DATA SUPPLIED

--- START ---

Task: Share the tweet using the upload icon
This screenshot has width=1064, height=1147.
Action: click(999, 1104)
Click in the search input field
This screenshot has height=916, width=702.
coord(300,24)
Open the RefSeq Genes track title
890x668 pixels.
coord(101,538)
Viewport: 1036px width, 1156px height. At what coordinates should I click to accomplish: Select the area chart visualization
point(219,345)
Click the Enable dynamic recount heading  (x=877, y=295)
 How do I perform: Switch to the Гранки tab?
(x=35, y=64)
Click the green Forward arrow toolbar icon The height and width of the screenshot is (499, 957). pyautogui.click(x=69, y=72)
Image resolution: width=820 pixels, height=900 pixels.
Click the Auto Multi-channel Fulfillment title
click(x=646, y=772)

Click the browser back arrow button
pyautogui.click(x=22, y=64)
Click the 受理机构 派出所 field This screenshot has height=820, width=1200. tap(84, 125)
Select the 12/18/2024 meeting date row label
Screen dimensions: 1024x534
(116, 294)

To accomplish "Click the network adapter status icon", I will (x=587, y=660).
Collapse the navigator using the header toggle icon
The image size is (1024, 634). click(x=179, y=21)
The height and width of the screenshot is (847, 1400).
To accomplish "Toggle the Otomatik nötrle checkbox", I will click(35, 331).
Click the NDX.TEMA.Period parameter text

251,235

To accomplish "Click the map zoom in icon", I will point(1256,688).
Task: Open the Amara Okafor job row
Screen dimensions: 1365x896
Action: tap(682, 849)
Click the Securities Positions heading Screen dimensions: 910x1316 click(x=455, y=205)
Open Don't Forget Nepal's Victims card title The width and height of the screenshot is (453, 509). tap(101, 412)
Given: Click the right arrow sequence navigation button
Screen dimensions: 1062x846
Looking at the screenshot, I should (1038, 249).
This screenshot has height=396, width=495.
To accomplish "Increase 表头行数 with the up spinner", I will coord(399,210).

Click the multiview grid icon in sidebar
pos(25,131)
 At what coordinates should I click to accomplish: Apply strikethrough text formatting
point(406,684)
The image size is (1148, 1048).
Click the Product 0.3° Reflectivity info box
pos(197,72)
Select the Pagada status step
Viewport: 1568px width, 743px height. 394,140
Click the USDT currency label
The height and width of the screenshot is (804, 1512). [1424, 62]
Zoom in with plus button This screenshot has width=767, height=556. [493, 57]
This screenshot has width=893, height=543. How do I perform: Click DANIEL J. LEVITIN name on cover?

--- END ---

WORK TO BE COMPLETED
Wherever a line above includes the string "will", count it; give only the final tally.

RESULT FOR THIS TASK
4